The re.compile() returns a regex objects, which takes the .group() method to find the first match in a string, and the .findall() method to find a list of all text matches in a string.

These are analogous to a typical find feature.

.sub() is therefore analagous to the replace feature.


In [3]:
import re

namesRegex = re.compile(r'Agent \w+') # Match Agent and 1 or more words

print(namesRegex.findall('Agent Alice gave the secret documents to Agent Bob.')) # List matches

print(namesRegex.sub('REDACTED', 'Agent Alice gave the secret documents to Agent Bob.')) # Replace every match


['Agent Alice', 'Agent Bob']
REDACTED gave the secret documents to REDACTED.

You can also partially replace a match using a group, using placeholders like \1.


In [9]:
import re

namesRegex = re.compile(r'Agent (\w)\w*') # Seperate the first letter into its own group, and match 0 or more words

print(namesRegex.findall('Agent Alice gave the secret documents to Agent Bob.')) # Will only return group 1 matches, not searching for entire strings

print(namesRegex.sub(r'Agent \1***', 'Agent Alice gave the secret documents to Agent Bob.')) # Replace matches with group 1 matches


['A', 'B']
Agent A*** gave the secret documents to Agent B***.

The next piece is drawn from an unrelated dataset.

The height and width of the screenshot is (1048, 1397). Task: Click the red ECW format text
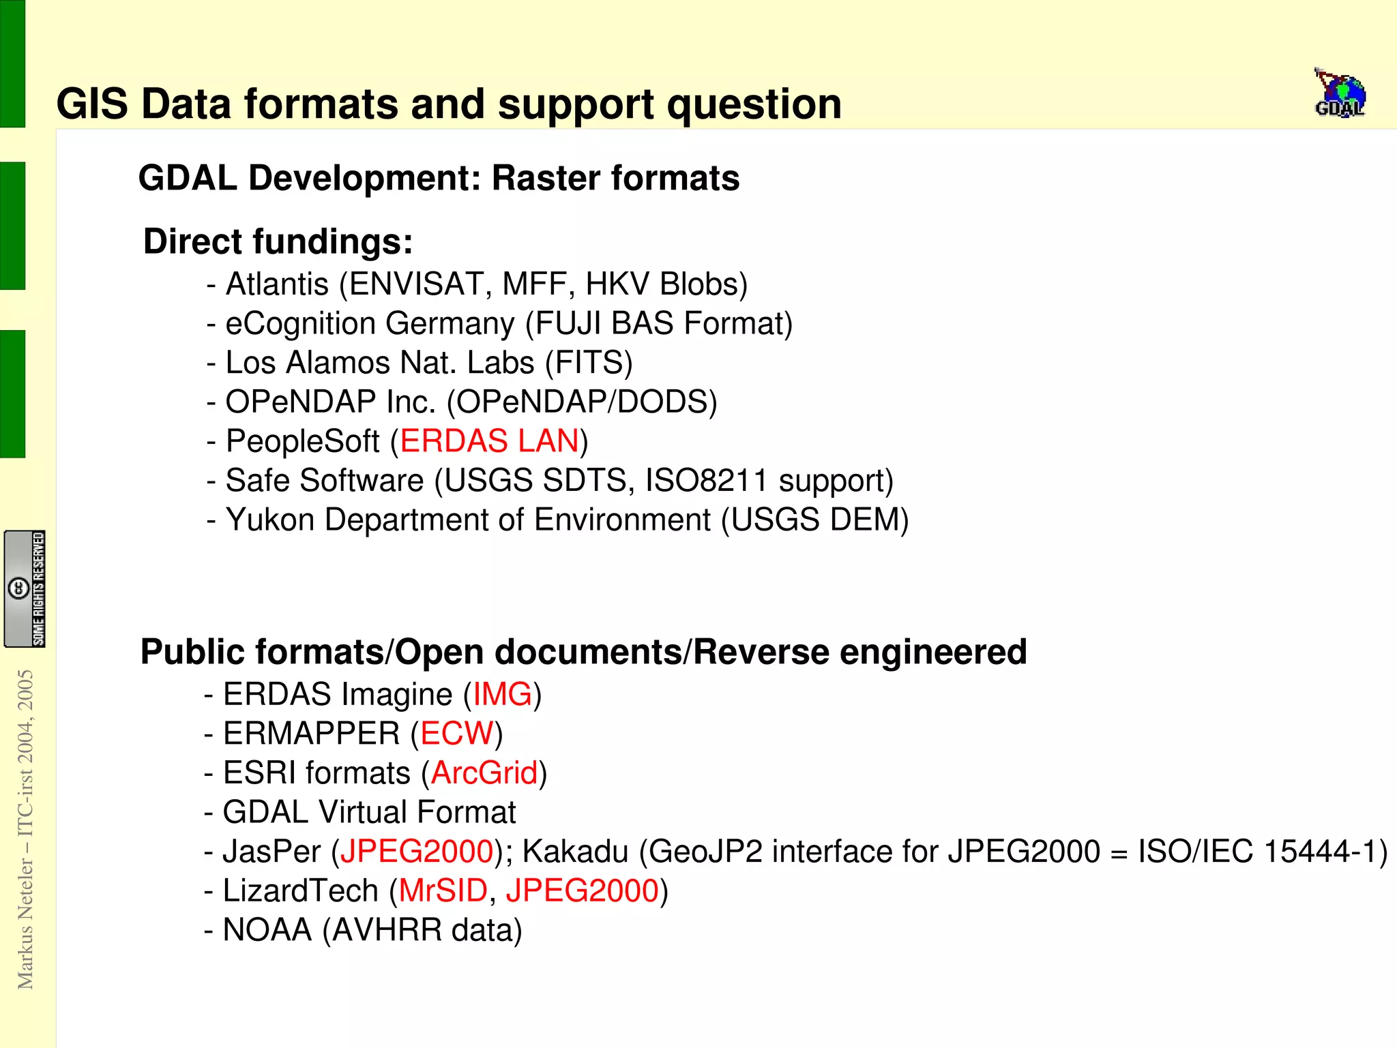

This is basically a find and replace feature with regex.

Regex objects also have a re.verbose argument, to allow multline line comments for complicated regex patterns, helping readabilitiy.


In [10]:
phoneRegex = re.compile(r'''
(\d\d\d-)|(\(d\d\d\) )   # area code (without parenthesis with dash, with parenthesis without dash )
-                        # first dash
\d\d\d                   # first 3 digits
-                        # second dash
\d\d\d\d                 # last 4 digits
\sx\d{2,4}               # Extension, like x1234, with at least 2 and at most 4 digits
'''
, re.VERBOSE) # Allows multiline regex strings that ignore newlines, allowing for new comments/documentation on every line.

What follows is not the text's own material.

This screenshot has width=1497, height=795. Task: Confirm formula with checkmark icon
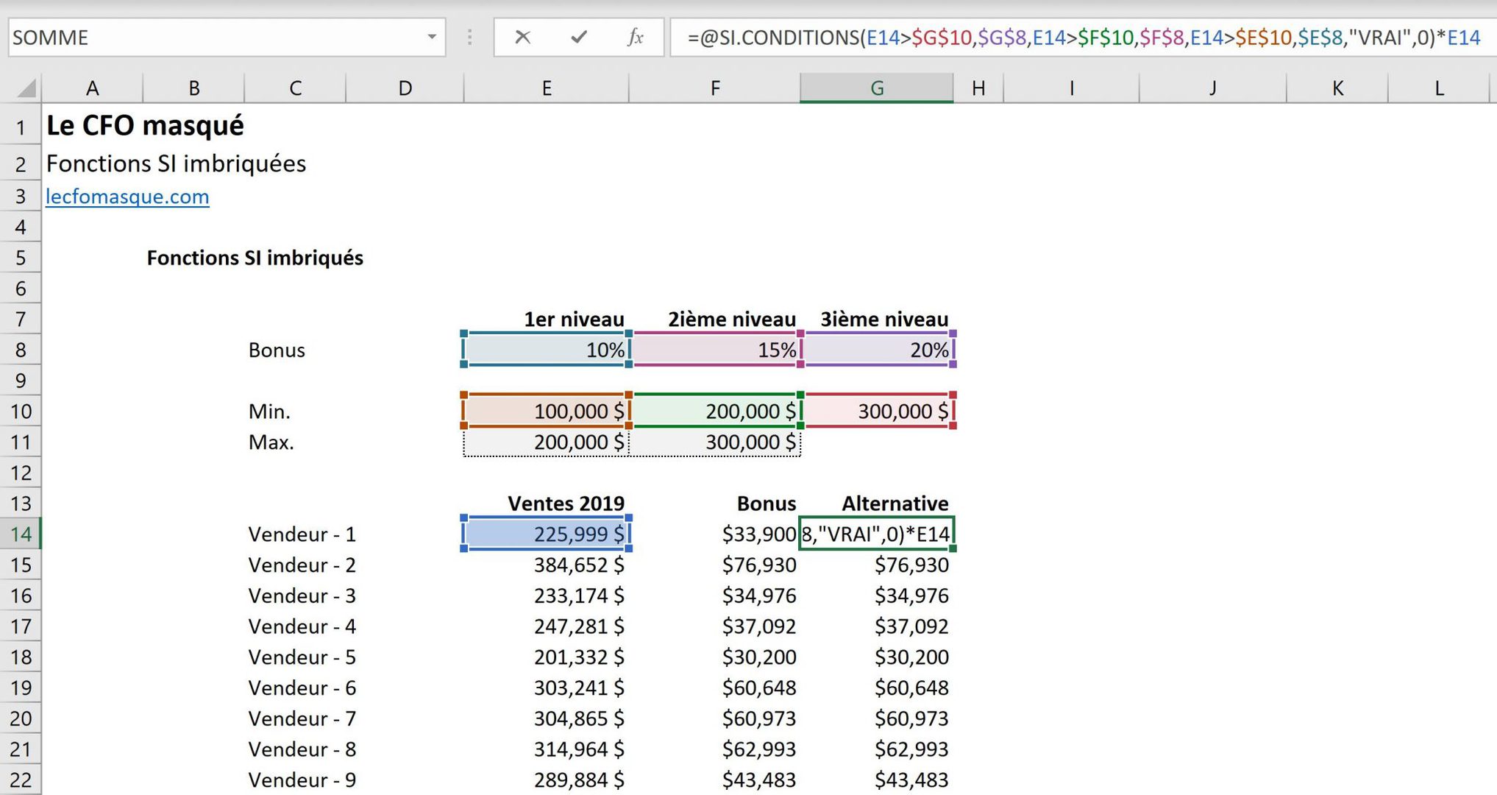coord(579,37)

The re.compile() function can only take one additional parameter, so if you wanted to use re.I to ignore cases, re.DOTALL to allow .* to see newlines, and re.VERBOSE to use multiline regex, you have to apply them with bitwise OR;|.


In [ ]:
phoneRegex = re.compile(r'''
(\d\d\d-)|(\(d\d\d\) )   # area code (without parenthesis with dash, with parenthesis without dash )
-                        # first dash
\d\d\d                   # first 3 digits
-                        # second dash
\d\d\d\d                 # last 4 digits
\sx\d{2,4}               # Extension, like x1234, with at least 2 and at most 4 digits
'''
, re.I | re.DOTALL | re.VERBOSE) # Activites ignorecase, dotall, and verbose arguments simultaneously.

This syntax is from old code, and does not typically apply for other functions, just re.compile().

Recap

  • The .sub regex method will substitute matches with some other text.
  • Using \1, \2, and so on will substitute group 1, 2, etc into the regex pattern.
  • Passing re.VERBOSE lets you add whitespace and comments to the regex string passed to re.compile() (even in raw strings.)
  • If you want to pass multiple arguments to re.compile(), like re.DOTALL, re.IGNORECASE, and re.VERBOSE) combine them with the | bitwise operator.